__Aim__.
Copy out the data below, word for word, from the line with "You are a computer-use agent." through the line with "Instruction: Tap the", and nothing else.

__Entries provided__.
==========

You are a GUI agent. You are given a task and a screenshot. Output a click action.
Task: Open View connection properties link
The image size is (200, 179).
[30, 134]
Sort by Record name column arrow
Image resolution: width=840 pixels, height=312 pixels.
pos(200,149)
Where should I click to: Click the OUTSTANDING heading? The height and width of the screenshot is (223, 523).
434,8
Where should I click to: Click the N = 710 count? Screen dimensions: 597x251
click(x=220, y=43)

==========

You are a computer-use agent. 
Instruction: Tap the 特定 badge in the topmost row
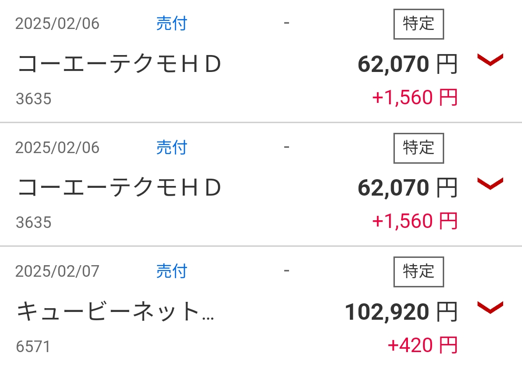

==========

__Exercise output__.
You are a computer-use agent. 
Instruction: Tap the 特定 badge in the topmost row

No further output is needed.